The first, best and the finest
Formerly named The Miramar Hotel, The Fairmont Royal Pavilion was originally built in the 1940’s and was the first hotel to be constructed on the West Coast of Barbados.
The resort was originally built adjacent to the winter estate of Sir Edward Cunard, scion of the Cunard family, owners and operators of the renowned Cunard Steamship Company and originally The White Star Line of Liverpool, England.
The original structure contained only 12 rooms, which now house the Palm Terrace Restaurant. The Café Taboras was once the manager's bungalow and the very private three-bedroom villa what was known as the Garden Rooms.
The 80’s and 90’s
In 1987, Lynne and Mike Pemberton, the ‘power couple’ from UK society, bought The Miramar Hotel. They launched the Barbados chapter of the Variety Club International in 1995 by hosting a garden tea party auction at Glitter Bay. Guests included Joan Collins and Lord Banfield. Watercolours by Prince Charles were sold to raise in excess of $40,000.
The renowned landscape architect Fernando Tabora designed The Fairmont Royal Pavilion’s gardens. Born and raised in South America, Tabora was also involved in designing the Parque Del Este in Caracas, Venezuela, and the Aterro Do Flamengo Park in Rio de Janeiro, Brazil. In 1968, Tabora and his partner, John Stoddart, received the National Venezuelan Award for Landscape Architecture. Tabora is still consulted on landscape design at The Fairmont Royal Pavilion.
Tabora landscaped The Fairmont Royal Pavilion by blending natural tropical beauty with Mediterranean style architecture.
Our gardens are unique. Here, guests can escape to enjoy tropical breezes and the scent of tropical flowers.
A grand renovation
In 1987, Mike Pemberton redeveloped The Miramar and turned it into the luxurious Royal Pavilion. Following a miraculously short renovation, the resort re-opened in December 1987 - just in time for Christmas!
A merge and a new chapter
The hotel was acquired by Princess Hotels in February 1996 and then became a Canadian Pacific hotel, following the merger of these two brands in 1998.
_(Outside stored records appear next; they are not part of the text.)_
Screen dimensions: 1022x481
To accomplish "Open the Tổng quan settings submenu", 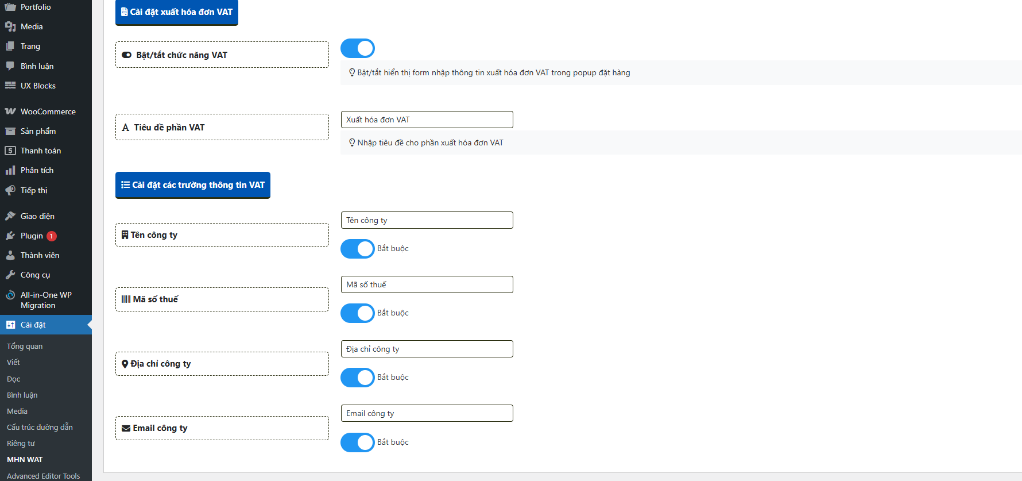I will point(25,346).
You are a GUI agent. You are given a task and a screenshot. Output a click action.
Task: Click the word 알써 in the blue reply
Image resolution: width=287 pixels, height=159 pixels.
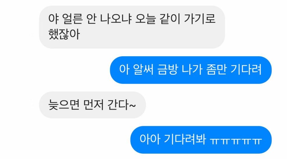pyautogui.click(x=143, y=70)
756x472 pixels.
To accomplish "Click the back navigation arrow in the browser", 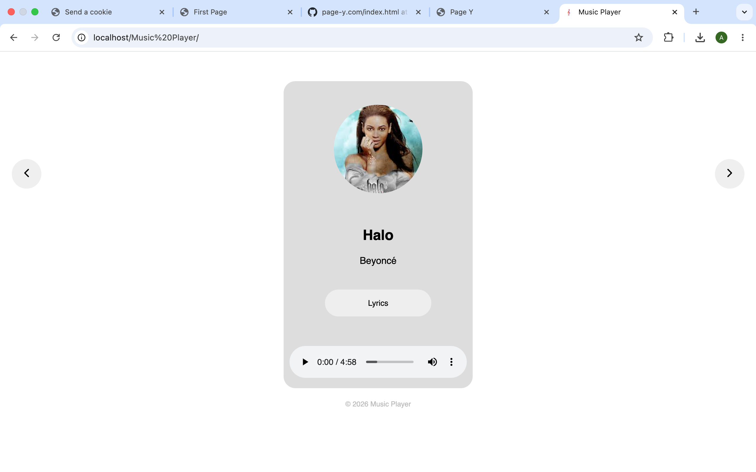I will pyautogui.click(x=13, y=37).
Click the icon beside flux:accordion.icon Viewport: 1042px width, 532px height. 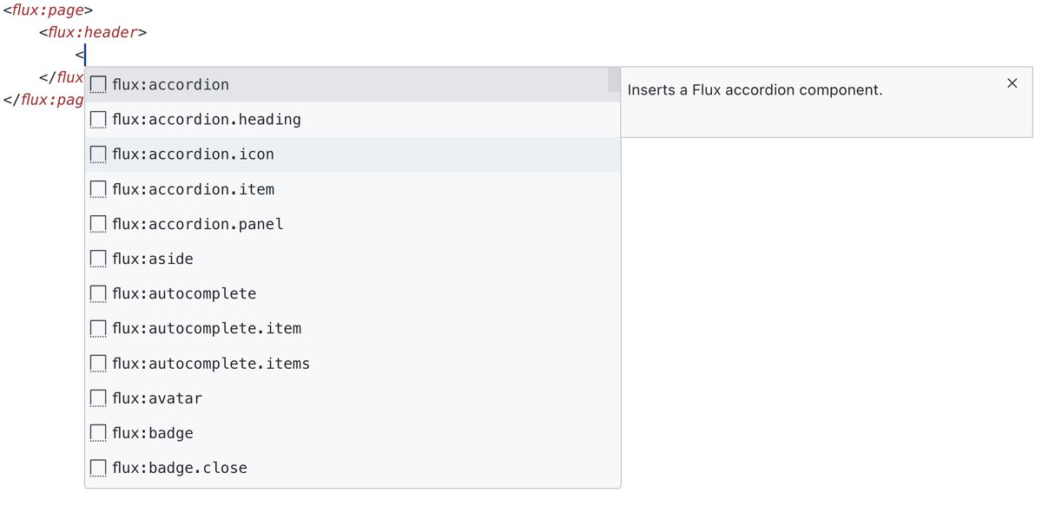98,154
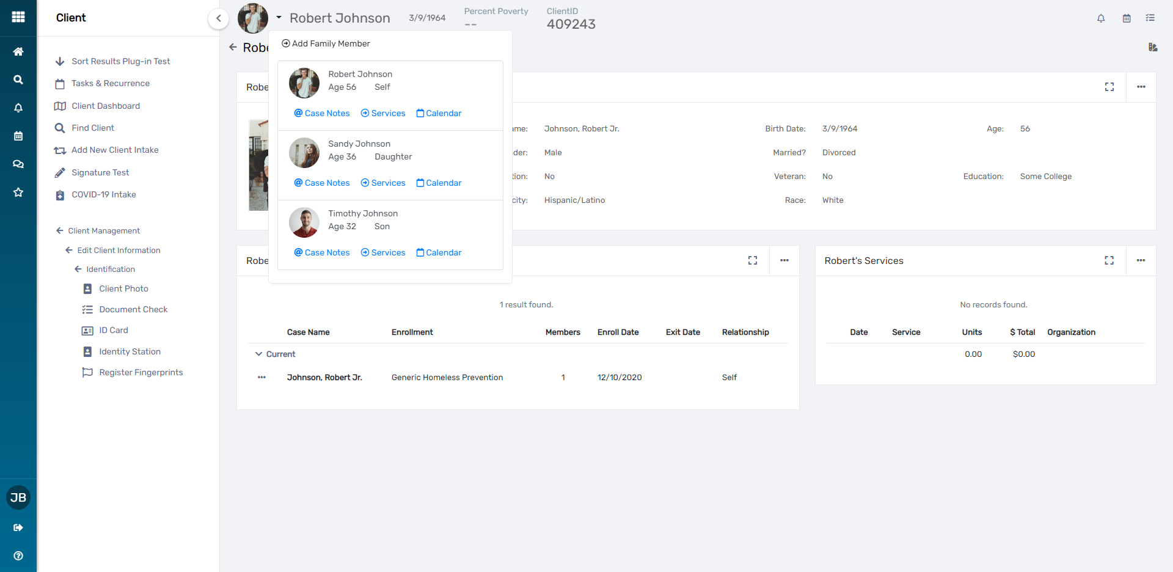Open the help icon at sidebar bottom

pyautogui.click(x=18, y=556)
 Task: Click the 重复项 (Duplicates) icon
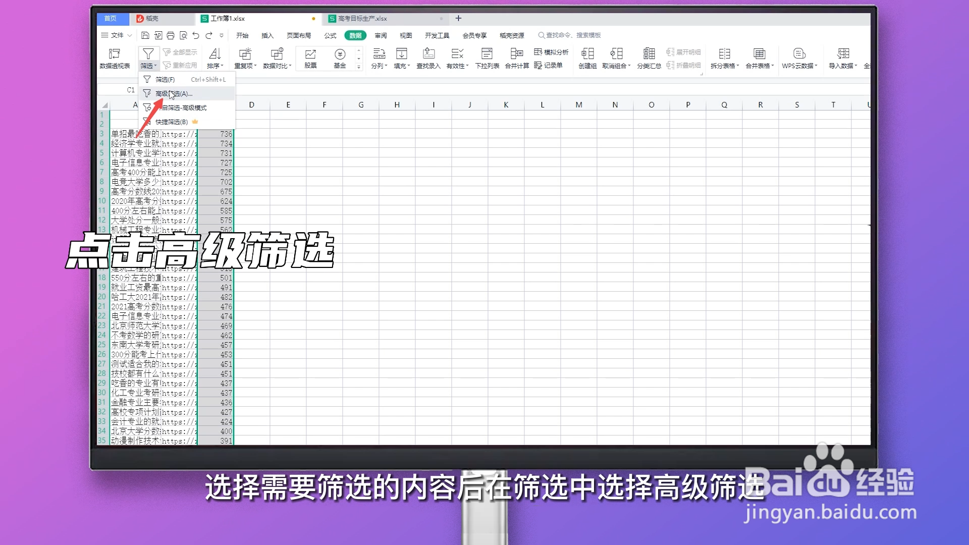245,57
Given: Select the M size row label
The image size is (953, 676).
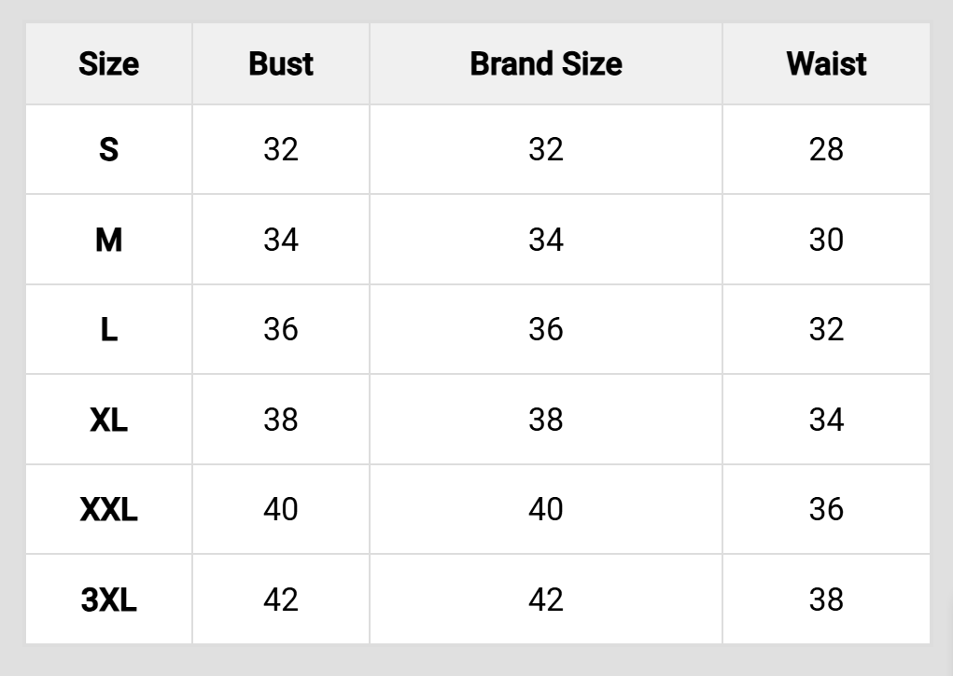Looking at the screenshot, I should [108, 240].
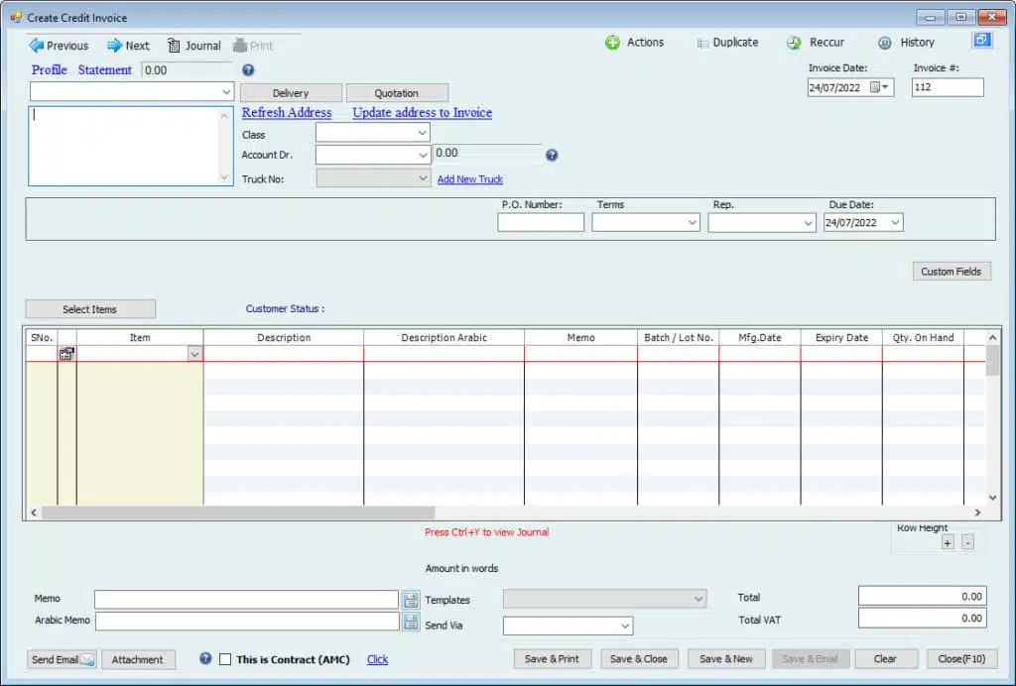Screen dimensions: 1016x686
Task: Click the Previous arrow icon
Action: pos(37,45)
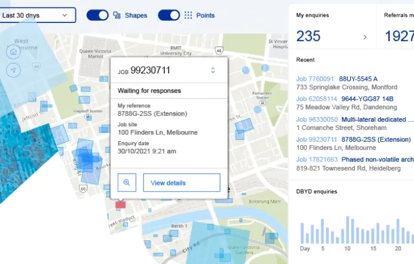The height and width of the screenshot is (264, 414).
Task: Click the Points grid icon
Action: [x=188, y=15]
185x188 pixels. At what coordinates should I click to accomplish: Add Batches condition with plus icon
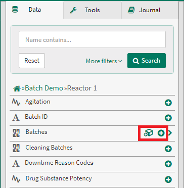(x=161, y=133)
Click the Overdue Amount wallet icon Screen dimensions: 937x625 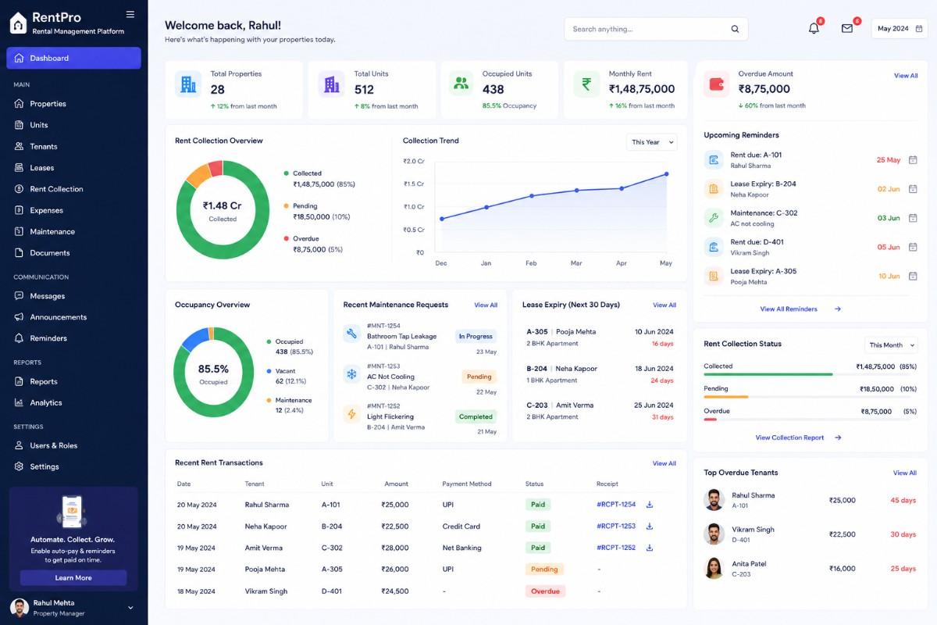click(716, 84)
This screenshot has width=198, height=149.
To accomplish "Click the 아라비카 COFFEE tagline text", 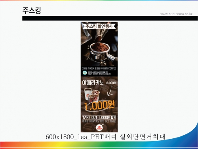I will coord(99,68).
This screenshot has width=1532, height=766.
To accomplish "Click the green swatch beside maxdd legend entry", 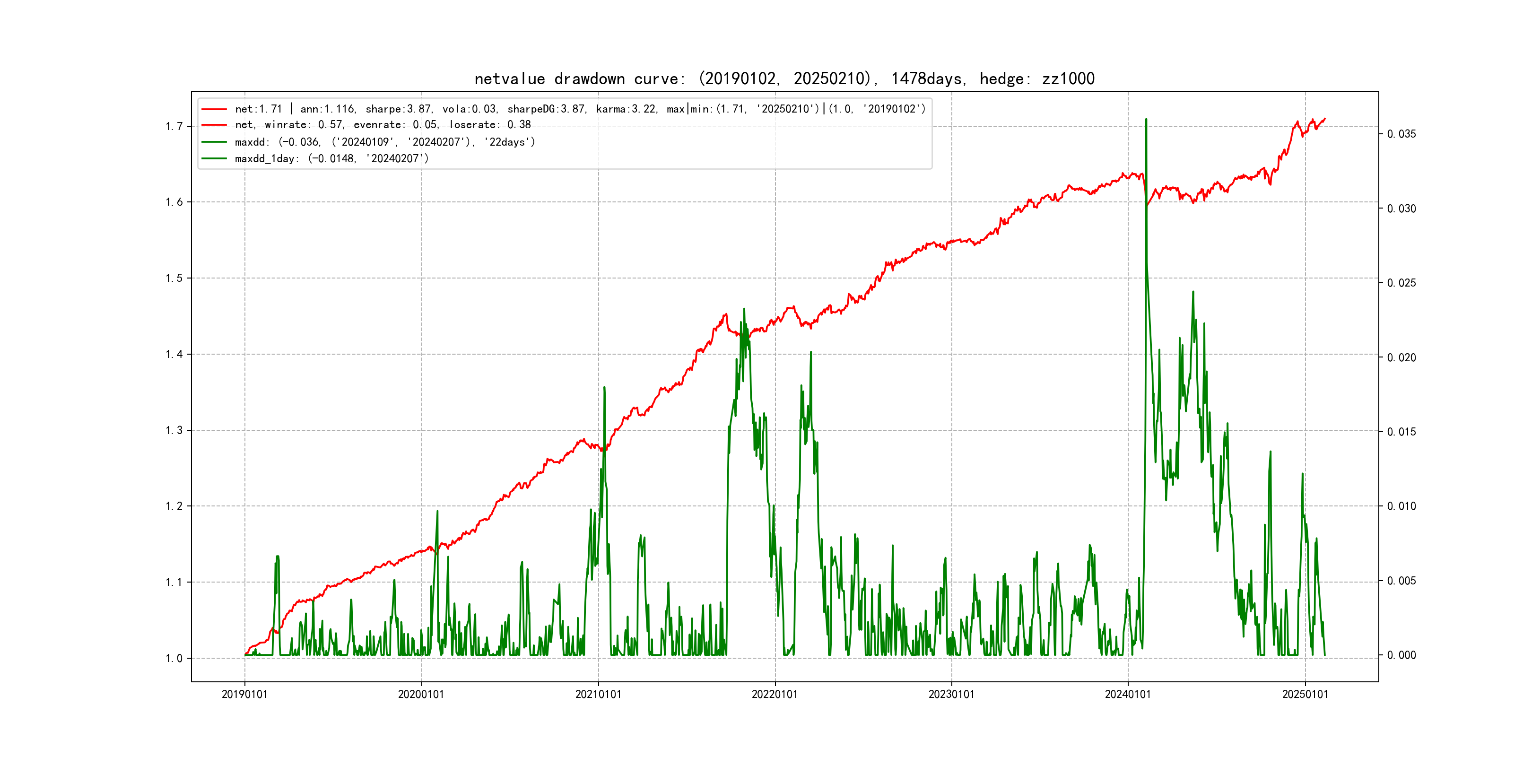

In October 1999, following the acquisition by Fairmont Hotels and Resorts, the property was renamed The Fairmont Royal Pavilion, opening a new chapter of luxury, glamour and distinction.
Then, today and the future
To this day, the resort embraces the elegance of a traditional Barbadian plantation home and the natural beauty of its surroundings, indulging savvy travellers with expansive gardens and breathtaking views of the Barbadian coastline. Secluded, yet elegant and inviting, The Fairmont Royal Pavilion is so intimately intertwined with the ocean, that one feels that the ocean is at a hand’s reach from any of the resort’s 72 deluxe guestrooms.
The Fairmont Royal Pavilion has been, is and will continue to be a landmark in Barbados; a place with style, five star luxury, world class service and stunning beauty.